ベッドを囲うカーテンが閉められ、唯香はその場に立ち尽くす。でも意を決してカーテンの中に入って行った。
ベッドに横たわる祥太郎は、唯香に背を向けて寝ていた。半年ぶりに見る彼の背中は、どこかやつれたように見えた。
触れたい気持ちをグッと抑える。寝ているのなら仕方ない。荷物を置いて帰ろうーーそう思った時だった。
「……とんでもないザマだろ?」
祥太郎の声がしたのだ。唯香が来ることを志帆から伝えられていたのだろうか。唯香は驚いて硬直してしまう。

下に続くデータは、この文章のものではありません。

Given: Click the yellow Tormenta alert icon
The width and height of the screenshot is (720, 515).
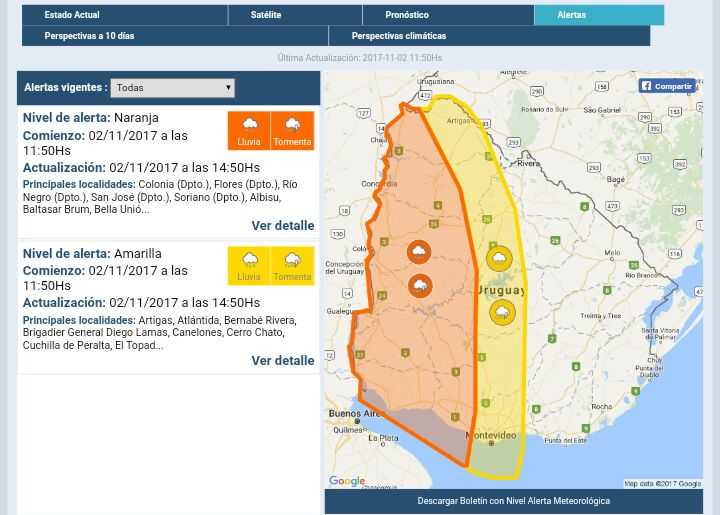Looking at the screenshot, I should click(x=292, y=266).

「唯香に捨てられた途端これだよ。いい大人がクソみたいな生活してる」
背中からは表情が読み取れないが、声は冷静だった。
「別に捨てたわけじゃないわ……あなたの気持ちが知りたかったのに、あなたははぐらかしてばかりで、ちゃんと私と向き合ってくれなかったじゃない」
大部屋だから、なるべく声のトーンを落とす。
「好きって言うのも、そばにいたいって言うのも私だけ。あなたは何も言ってくれない。だから不安だったの。好きなのは私だけなんじゃないかって」
彼と付き合った期間の思い出が、まるで走馬灯のように思い出されていく。
「もう子どもじゃないの。私だって大人よ。好きな気持ちだけじゃ不安になる。私はただ……あなたの正直な気持ちが知りたかっただけなの」
あの別れ話の時、ここまで話せていたら何か変わっていただろうかーー唯香は深呼吸をしてから、ドアの方へ踵を返す。

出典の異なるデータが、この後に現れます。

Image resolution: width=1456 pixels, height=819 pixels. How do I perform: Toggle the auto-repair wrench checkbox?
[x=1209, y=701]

「お酒はやめて、ちゃんとご飯を食べてね。もっと自分を大切にして」
それだけ言い残すと、唯香は病室の外に出た。
なんだか心がスッキリしていた。言えなかったことを伝えられたからかもしれない。
もうこれで本当に終わり。いつまでも彼に縛られていないで、そろそろ次の一歩を踏み出そう。